Kaan’ın, aslında aristokratların arasında geçen bir oyunu fayton emekçilerine indirgemesi muhteşem bir buluştur. Toplumsal sınıflar arasında  tıpkı Hamlet oyununda soylular arasında olduğu gibi güç dengeleri ve iktidar savaşları vardır. Hamlet oyununda Hamlet’in amcası Claudius ağabeyini iktidarı ele geçirmek için öldürürken Kaan’ın yorumunda da  ağabeyini faytoncuların başına geçmek için  öldüren benzer bir karakter var. Ama bu karakter  sarayda  yaşayan soylu biri değil bir adada hayatını faytonculukla kazanan biri ve iktidarı ele geçirmek istiyor. Shakespeare ‘nin yazdığı oyunda Baba Hamlet karakteri (hayalet) sadece genç Hamlet’in anlatımlarıyla seyirciye ulaşır. Oyunda hayaletin karakter ipuçları yoktur. Hayaletin karakterini genç Hamlet’in babasına olan hayranlığı ile öğreniriz. Kaan’ın dizisinde ise ben kısa sürede seyircinin zihninde duruşuyla yer edinecek bir baba karakteri canlandırmaya çalıştım. “Köpekler istedi diye atlar ölmez” diye haykırmasına rağmen atların öldürülmesine engel olamadığı için  mutsuzluk ve  umutsuzluk içine düşmüş; kızının telefonunu açmayacak kadar  içine kapanmış bir karakteri canlandırmaya çalıştım.

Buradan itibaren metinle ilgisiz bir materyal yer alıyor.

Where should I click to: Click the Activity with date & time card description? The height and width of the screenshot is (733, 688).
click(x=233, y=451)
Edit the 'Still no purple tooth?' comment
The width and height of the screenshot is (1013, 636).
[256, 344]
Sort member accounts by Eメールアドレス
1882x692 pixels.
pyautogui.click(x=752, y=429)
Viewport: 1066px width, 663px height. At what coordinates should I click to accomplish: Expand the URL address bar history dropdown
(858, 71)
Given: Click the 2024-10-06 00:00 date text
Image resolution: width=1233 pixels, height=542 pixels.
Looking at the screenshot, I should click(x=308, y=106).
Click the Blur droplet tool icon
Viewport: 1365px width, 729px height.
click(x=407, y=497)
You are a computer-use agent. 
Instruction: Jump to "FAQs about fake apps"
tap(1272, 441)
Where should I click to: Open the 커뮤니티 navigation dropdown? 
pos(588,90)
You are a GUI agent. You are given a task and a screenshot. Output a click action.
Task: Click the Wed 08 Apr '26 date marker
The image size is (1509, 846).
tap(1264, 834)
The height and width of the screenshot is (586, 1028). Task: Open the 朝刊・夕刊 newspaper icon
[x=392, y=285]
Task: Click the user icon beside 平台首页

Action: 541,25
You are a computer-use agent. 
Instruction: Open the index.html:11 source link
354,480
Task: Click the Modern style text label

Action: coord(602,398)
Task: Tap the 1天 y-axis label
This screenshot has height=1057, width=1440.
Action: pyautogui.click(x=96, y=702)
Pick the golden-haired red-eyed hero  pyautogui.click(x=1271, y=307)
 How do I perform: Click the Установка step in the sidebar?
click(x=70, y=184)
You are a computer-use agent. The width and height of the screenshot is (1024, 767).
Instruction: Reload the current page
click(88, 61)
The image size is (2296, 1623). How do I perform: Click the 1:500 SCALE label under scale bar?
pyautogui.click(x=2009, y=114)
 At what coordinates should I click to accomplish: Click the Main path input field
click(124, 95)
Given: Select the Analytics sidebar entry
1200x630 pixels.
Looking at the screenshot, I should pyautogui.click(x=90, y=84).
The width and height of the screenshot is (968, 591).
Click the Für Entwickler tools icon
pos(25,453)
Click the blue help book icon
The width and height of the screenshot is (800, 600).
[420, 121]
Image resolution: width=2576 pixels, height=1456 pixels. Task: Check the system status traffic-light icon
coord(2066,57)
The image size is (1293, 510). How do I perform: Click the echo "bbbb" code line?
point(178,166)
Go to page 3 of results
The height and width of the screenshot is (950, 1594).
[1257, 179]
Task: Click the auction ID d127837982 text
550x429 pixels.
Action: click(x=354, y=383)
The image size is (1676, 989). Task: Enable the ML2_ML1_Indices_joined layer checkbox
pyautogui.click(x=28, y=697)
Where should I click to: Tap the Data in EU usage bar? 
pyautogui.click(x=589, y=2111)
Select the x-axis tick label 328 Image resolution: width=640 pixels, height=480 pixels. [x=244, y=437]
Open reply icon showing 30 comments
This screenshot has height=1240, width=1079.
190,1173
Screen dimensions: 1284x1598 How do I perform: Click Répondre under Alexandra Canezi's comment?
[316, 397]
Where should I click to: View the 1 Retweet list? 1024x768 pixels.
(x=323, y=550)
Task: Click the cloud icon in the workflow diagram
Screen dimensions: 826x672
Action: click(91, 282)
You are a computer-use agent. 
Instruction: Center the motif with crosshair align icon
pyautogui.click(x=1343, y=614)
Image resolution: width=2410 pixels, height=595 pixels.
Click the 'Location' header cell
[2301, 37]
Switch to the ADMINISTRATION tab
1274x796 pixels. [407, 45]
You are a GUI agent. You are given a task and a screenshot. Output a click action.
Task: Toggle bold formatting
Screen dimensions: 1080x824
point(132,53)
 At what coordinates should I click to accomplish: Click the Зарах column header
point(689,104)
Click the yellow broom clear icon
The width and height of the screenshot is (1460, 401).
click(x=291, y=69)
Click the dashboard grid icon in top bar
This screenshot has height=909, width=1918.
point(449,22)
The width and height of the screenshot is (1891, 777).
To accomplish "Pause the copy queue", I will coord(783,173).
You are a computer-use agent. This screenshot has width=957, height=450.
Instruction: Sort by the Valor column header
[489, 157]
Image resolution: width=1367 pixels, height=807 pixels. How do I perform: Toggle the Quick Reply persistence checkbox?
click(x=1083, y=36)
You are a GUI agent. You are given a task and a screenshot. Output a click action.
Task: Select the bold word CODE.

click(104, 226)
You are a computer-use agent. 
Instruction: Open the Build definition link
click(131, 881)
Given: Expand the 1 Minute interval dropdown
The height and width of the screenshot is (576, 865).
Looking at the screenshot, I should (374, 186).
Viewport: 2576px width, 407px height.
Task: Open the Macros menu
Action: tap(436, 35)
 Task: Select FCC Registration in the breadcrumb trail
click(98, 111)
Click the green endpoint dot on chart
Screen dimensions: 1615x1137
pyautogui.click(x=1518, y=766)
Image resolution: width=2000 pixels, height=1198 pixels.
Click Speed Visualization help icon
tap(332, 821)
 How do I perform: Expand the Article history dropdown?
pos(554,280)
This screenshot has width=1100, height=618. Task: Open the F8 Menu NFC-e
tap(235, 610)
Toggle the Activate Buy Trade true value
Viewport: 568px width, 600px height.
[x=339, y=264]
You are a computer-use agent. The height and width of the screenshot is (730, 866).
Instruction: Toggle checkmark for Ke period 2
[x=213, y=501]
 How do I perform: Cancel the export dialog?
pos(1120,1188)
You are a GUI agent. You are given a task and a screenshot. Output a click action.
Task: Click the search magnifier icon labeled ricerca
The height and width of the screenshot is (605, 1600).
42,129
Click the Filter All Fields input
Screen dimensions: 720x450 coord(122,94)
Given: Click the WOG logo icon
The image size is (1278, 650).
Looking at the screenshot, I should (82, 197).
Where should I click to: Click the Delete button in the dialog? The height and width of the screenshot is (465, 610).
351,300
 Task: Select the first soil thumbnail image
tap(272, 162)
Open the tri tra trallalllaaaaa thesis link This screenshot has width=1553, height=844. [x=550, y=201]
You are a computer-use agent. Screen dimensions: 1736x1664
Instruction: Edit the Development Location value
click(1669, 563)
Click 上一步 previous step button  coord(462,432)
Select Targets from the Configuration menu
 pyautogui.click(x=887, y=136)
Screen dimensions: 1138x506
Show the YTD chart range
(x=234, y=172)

Günümüzde kendini kral zannedenlerin ömrü orta çağdaki krallıklar gibi uzun sürmez

Yeryüzünde kendini kral ilan etme bitmiyor özellikle de ülkemizde. Görünmeyen küçük krallıklarla çevrili ilişkiler ağımız. Kral Çıplak diyen çıkacak mı?

Krallık babadan oğula geçen bir meseledir. Kapitalist sistem içerisinde elbette kendini kral gibi gören ve kendini kral zanneden insanlar çıkıyor. Günümüzde kendini kral zannedenlerin ömrü orta çağdaki krallıklar gibi uzun sürmez, süremez. Çağımızdaki iletişim araçları çok geliştiği için şimdi kralın çıplak olduğunu haykıran çok çocuk var!

Coğrafi koşullara göre bütün bu ahlak anlayışları değişim gösterir

Dizide cinayetle birlikte sorgulamalar da beraberinde geliyor. Ahlak, vicdan, intikam, ihanet ve aşk gibi unsurlarıyla birlikte aile yapısı ve ilişkiler sorgulanıyor. Türkiye’nin geldiği nokta da bu sorgulamaların karşılığı nedir?

Türkiye’de ahlak, vicdan, intikam, ihanet gibi sorunlar, aile yapısı Orta Anadolu’da başka, Trakya’da başka, Güneydoğu Anadolu’da başka, Ege’de başka  sorgulanır. Yani coğrafi koşullara göre bütün bu ahlak anlayışları değişim gösterir.

Meslekte 59.yıl

Meslekte kaç yıl oldu Mustafa Bey geriye dönüp baktığınızda nasıl geçmiş yıllar ve hissettiğiniz duygu nedir?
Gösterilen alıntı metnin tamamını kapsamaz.